Este fenómeno no es exclusivo de Paw Patrol: La Dino Película. Basta observar cómo Frozen convirtió la canción Let It Go en un himno global, y en un motor de ventas de vestidos, muñecas y espectáculos en vivo. O cómo los Minions, con su humor absurdo y repetitivo, se transformaron en íconos de consumo masivo, omnipresentes en todo tipo de productos, desde peluches hasta electrodomésticos decorados, y ni hablar de lo que representa Toy Story. En todos los casos, la pedagogía y los mensajes se reducen a un mismo núcleo: la importancia de la familia, la amistad o la diversión compartida. Lo demás es maquinaria de mercado.

La economía del entretenimiento infantil es hoy tan elaborada y rentable que la duración de Paw Patrol: La Dino Película, cercana a las dos horas, revela su verdadera intención: prolongar la exposición a un universo que no se agota en la pantalla. El niño ríe y se emociona; el adulto paga entradas, compra merchandising y se enfrenta a la presión de sostener un ecosistema narrativo que se expande sin pausa.
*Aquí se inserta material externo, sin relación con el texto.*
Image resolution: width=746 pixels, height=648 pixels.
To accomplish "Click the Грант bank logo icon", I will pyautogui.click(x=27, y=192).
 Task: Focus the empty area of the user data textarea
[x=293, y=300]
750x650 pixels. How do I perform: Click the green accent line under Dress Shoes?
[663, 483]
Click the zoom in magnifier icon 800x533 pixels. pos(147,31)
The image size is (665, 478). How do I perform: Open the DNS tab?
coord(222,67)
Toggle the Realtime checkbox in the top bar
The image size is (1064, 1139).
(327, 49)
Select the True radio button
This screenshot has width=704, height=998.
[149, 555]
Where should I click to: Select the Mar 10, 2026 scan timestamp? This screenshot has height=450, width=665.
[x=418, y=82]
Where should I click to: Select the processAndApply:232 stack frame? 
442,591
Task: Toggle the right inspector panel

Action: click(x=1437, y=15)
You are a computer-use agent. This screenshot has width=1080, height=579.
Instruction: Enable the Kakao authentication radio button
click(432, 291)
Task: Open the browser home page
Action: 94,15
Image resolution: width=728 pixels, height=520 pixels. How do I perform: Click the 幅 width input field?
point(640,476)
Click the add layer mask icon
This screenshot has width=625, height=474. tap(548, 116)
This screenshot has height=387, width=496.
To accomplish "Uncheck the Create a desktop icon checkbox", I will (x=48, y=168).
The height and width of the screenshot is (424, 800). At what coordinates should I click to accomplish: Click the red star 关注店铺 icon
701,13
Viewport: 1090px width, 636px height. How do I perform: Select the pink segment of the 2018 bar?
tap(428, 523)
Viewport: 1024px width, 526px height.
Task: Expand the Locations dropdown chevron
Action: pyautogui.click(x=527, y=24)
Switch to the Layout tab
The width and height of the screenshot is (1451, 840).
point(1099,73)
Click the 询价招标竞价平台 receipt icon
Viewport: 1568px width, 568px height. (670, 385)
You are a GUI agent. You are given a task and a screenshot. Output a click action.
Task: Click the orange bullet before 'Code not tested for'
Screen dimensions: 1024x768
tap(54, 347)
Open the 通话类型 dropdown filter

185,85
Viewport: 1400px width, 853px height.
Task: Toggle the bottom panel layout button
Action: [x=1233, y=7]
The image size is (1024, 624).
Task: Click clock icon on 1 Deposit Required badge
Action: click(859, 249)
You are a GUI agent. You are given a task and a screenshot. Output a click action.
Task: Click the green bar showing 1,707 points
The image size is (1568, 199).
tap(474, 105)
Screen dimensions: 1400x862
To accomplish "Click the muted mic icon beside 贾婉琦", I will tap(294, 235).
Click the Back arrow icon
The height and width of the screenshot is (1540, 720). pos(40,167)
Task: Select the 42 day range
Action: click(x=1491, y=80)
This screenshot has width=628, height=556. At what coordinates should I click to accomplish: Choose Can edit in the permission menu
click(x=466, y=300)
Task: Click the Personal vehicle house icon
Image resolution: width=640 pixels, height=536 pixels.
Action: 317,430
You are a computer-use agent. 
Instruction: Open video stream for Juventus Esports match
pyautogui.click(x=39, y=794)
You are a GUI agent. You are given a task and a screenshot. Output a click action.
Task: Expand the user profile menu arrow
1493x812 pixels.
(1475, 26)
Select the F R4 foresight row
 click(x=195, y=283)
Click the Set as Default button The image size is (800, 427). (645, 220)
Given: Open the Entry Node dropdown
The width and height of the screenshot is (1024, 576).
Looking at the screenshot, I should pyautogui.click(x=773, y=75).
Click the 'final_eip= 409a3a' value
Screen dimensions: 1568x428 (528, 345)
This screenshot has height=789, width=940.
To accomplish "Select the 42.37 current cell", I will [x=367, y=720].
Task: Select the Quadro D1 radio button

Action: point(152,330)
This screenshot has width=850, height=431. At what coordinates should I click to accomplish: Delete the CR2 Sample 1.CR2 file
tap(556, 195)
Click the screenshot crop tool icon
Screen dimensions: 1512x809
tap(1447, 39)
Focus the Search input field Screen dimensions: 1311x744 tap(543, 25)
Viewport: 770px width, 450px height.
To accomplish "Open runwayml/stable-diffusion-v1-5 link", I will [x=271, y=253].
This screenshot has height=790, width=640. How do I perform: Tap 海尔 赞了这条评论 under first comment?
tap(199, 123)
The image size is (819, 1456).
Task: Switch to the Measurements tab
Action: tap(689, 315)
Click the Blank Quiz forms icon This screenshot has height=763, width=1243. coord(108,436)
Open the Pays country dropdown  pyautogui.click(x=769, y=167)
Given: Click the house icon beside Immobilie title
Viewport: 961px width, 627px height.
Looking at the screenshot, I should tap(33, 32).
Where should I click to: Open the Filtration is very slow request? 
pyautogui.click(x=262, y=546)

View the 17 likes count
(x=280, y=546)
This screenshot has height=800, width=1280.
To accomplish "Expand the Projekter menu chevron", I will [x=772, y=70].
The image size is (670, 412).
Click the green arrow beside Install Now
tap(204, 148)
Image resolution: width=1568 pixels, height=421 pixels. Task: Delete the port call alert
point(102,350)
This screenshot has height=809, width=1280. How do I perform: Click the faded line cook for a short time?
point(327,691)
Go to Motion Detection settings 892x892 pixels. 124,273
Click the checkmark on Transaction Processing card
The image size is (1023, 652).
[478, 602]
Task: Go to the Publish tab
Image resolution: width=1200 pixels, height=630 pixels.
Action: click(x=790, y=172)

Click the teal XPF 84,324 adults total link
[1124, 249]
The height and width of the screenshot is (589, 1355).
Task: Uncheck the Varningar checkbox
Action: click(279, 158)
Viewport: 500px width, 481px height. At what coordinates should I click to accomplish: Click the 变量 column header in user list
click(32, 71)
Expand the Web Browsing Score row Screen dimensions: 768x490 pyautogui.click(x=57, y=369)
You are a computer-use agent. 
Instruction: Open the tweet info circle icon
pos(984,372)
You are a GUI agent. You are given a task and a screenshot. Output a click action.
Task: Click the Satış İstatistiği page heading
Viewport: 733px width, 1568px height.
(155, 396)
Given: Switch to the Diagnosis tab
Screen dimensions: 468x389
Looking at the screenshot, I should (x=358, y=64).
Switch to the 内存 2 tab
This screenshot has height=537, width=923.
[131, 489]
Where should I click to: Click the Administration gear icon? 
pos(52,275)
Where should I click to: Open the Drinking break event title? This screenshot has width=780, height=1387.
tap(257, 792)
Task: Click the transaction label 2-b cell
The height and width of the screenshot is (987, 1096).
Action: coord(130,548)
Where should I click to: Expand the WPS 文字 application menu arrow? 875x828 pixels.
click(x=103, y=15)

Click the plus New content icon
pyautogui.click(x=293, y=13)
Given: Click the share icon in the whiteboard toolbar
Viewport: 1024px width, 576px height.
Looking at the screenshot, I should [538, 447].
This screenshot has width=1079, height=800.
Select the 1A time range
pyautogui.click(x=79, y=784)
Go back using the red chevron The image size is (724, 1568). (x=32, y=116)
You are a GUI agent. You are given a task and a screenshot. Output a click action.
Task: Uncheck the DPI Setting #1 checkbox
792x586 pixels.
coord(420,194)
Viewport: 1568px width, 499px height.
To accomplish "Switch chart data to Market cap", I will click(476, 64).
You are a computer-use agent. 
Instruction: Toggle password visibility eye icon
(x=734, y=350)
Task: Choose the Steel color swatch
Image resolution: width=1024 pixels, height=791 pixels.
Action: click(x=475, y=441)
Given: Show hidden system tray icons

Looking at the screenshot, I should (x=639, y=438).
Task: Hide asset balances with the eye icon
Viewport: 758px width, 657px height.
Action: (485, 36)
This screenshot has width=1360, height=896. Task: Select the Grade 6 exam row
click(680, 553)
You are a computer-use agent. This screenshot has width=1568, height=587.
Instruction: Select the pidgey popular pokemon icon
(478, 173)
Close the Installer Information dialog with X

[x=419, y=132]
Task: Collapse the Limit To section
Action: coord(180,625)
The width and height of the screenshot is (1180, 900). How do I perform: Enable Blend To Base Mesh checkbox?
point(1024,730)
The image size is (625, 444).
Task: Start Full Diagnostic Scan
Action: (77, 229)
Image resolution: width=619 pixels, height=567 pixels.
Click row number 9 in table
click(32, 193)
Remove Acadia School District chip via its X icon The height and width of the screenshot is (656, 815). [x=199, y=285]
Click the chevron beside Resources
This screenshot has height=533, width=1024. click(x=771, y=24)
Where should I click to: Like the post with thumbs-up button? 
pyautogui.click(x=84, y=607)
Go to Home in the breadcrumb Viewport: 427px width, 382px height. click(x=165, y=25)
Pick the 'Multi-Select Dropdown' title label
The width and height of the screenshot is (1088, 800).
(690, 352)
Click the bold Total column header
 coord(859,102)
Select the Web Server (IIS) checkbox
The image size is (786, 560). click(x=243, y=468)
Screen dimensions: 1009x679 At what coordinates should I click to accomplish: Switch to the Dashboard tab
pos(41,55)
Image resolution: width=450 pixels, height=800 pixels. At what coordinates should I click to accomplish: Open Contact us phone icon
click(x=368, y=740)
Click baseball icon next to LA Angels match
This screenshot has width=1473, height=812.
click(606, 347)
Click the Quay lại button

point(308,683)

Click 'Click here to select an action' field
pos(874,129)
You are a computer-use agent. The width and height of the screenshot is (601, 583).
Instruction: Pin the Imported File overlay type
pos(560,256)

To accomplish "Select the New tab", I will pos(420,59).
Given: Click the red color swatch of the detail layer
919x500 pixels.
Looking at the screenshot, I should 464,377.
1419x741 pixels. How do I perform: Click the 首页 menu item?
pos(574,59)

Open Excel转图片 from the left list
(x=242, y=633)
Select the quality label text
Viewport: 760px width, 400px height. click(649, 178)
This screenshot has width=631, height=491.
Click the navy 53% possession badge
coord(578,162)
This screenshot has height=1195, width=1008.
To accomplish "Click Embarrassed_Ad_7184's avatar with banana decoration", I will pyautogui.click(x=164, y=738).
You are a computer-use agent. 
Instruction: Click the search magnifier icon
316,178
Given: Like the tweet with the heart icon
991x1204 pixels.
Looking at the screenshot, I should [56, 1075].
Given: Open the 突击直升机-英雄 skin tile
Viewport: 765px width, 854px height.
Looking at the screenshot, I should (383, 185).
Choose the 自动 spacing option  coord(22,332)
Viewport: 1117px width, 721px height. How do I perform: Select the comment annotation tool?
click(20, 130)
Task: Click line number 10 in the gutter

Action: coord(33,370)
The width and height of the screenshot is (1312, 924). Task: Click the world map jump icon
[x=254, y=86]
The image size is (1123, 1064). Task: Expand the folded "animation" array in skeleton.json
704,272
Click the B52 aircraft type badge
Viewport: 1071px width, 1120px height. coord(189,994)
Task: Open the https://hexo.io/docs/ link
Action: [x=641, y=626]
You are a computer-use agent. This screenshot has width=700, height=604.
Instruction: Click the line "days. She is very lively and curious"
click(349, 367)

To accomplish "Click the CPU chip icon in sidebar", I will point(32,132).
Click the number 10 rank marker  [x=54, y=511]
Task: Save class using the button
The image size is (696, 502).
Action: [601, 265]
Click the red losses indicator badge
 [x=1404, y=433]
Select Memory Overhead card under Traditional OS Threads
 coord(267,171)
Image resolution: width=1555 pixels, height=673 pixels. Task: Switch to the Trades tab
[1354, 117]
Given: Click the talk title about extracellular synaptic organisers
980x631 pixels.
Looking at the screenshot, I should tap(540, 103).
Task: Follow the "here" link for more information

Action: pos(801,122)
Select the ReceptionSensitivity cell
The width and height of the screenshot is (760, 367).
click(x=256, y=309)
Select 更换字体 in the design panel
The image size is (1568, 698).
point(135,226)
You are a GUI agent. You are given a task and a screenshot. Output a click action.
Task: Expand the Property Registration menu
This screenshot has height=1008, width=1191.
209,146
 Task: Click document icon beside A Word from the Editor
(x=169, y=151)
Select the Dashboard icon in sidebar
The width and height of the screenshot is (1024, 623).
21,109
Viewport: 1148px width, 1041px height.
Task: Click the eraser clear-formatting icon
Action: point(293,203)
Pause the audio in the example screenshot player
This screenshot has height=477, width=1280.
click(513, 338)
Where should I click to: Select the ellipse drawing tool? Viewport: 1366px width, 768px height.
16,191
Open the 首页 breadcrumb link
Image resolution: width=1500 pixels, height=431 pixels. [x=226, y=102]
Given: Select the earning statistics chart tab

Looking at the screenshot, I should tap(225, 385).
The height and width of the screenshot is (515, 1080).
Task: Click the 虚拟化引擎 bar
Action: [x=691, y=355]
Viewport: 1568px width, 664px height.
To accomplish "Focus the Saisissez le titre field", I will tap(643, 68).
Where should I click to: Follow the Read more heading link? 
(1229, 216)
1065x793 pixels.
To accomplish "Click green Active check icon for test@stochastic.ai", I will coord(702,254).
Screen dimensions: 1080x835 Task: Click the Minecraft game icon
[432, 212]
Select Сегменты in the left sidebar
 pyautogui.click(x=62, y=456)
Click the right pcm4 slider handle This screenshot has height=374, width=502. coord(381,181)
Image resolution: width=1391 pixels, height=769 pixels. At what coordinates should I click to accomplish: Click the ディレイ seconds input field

El cine deja de ser relato y se convierte en estrategia de fidelización. Y este no es el único ejemplo ni el único sentido: muchas veces este tipo de comercialización produce más dividendos que el propio film, que se convierte en una forma de entrenar al espectador desde la infancia en la lógica del consumo constante. Una franquicia llamativa que se sostiene, además, porque muchos espectadores crecieron con ella.

Paw Patrol: La Dino Película es eficaz como espectáculo, pero limitada como cine. Su valor reside en mantener a los niños atentos y felices, mientras los adultos asumen el costo de una experiencia que se extiende más allá de la sala.
En comparación con otras franquicias como Frozen o Minions, Paw Patrol confirma la tendencia: el cine infantil actual ya no busca tanto educar o narrar, sino consolidar marcas. El verdadero aprendizaje que deja es cómo el entretenimiento se ha convertido en una de las industrias más rentables y persistentes de nuestro tiempo, donde la pedagogía es apenas un barniz y el consumo, la verdadera lección. Juzguen ustedes.